» Excerpt:
From: James Smart <jsmart2021@gmail.com>

[ Upstream commit 35ed9613d83f3c1f011877d591fd7d36f2666106 ]

Following EEH errors, the driver can crash or hang when deleting the
localport or when attempting to unload.

The EEH handlers in the driver did not notify the NVMe-FC transport before
tearing the driver down. This was delayed until the resume steps. This
worked for SCSI because lpfc_block_scsi() would notify the
scsi_fc_transport that the target was not available but it would not clean
up all the references to the ndlp.

The SLI3 prep for dev reset handler did the lpfc_offline_prep() and
lpfc_offline() calls to get the port stopped before restarting. The SLI4
version of the prep for dev reset just destroyed the queues and did not
stop NVMe from continuing.  Also because the port was not really stopped
the localport destroy would hang because the transport was still waiting
for I/O. Additionally, a devloss tmo can fire and post events to a stopped
worker thread creating another hang condition.

lpfc_sli4_prep_dev_for_reset() is modified to call lpfc_offline_prep() and
lpfc_offline() rather than just lpfc_scsi_dev_block() to ensure both SCSI
and NVMe transports are notified to block I/O to the driver.

Logic is added to devloss handler and worker thread to clean up ndlp
references and quiesce appropriately.

» Exercise instructions:
A. According to the commit message, which two calls did the SLI3 prep for dev reset handler make to stop the port before restarting?
B. Recast the commit message's paragraph beginning "The SLI3 prep for dev reset handler" as a short bulleted list that keeps its main facts.
C. Write the next few lines of the commit message, picking up after its final sentence.

» Given records:
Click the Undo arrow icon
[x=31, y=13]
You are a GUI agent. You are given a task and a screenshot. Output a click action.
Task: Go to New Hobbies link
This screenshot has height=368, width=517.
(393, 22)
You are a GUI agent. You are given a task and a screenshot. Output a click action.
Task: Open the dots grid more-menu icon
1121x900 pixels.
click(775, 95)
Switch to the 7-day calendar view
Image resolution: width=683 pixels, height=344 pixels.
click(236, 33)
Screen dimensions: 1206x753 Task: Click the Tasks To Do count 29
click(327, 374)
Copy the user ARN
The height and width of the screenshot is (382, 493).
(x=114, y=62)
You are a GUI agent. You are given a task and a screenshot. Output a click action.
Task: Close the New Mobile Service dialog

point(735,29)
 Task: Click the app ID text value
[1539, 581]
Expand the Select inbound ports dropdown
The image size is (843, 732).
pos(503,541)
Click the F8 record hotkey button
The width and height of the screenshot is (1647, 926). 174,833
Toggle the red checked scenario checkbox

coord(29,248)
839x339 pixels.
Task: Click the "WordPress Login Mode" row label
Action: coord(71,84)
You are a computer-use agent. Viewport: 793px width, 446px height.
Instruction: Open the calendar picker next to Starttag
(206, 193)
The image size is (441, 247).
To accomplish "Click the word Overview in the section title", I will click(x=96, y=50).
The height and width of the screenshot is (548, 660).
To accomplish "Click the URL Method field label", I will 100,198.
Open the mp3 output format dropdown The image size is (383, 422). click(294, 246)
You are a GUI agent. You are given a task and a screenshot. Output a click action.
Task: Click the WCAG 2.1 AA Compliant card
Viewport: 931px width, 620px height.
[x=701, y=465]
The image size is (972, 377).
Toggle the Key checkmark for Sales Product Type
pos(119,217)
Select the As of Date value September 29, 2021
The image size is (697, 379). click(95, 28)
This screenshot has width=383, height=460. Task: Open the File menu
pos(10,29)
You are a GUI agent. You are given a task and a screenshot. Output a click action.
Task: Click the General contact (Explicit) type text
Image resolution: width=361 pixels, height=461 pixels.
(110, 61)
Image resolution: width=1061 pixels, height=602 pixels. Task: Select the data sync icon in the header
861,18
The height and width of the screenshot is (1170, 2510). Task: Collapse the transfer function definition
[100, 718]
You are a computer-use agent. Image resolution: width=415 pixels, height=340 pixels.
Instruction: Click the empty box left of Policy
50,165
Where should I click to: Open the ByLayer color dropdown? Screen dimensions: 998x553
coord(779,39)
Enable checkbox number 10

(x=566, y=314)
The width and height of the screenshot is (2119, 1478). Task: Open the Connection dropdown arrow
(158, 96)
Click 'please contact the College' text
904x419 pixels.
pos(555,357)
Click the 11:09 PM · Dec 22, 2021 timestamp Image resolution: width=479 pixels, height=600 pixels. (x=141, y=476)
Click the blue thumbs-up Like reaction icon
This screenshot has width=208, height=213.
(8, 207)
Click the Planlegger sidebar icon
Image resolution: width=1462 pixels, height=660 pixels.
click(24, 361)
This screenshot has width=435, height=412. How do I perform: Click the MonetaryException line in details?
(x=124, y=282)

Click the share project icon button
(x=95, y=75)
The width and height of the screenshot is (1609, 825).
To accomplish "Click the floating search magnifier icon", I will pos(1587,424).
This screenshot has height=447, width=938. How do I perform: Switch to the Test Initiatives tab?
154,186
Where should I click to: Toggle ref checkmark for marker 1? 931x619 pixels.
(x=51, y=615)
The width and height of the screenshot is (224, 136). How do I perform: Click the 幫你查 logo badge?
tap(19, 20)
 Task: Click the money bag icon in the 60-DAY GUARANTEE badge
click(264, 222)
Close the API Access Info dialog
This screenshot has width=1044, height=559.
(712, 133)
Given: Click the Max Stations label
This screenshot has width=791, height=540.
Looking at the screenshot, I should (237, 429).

» Final answers:
A. lpfc_offline_prep() and lpfc_offline().

B.
- The SLI3 prep for dev reset handler called lpfc_offline_prep() and lpfc_offline() to stop the port before restarting.
- The SLI4 version only destroyed the queues and did not stop NVMe from continuing.
- Because the port was not really stopped, the localport destroy would hang while the transport still waited for I/O.
- A devloss tmo could also fire and post events to a stopped worker thread, causing another hang.

C.
Link: https://lore.kernel.org/r/20220317032737.45308-2-jsmart2021@gmail.com
Co-developed-by: Justin Tee <justin.tee@broadcom.com>
Signed-off-by: Justin Tee <justin.tee@broadcom.com>
Signed-off-by: James Smart <jsmart2021@gmail.com>
Signed-off-by: Martin K. Petersen <martin.petersen@oracle.com>
Signed-off-by: Sasha Levin <sashal@kernel.org>
---
 drivers/scsi/lpfc/lpfc.h         |   7 +-
 drivers/scsi/lpfc/lpfc_crtn.h    |   3 +
 drivers/scsi/lpfc/lpfc_hbadisc.c | 119 +++++++++++++++++++++++++------
 drivers/scsi/lpfc/lpfc_init.c    |  60 ++++++++++------
 drivers/scsi/lpfc/lpfc_nvme.c    |  11 ++-
 drivers/scsi/lpfc/lpfc_sli.c     |  15 ++--
 6 files changed, 157 insertions(+), 58 deletions(-)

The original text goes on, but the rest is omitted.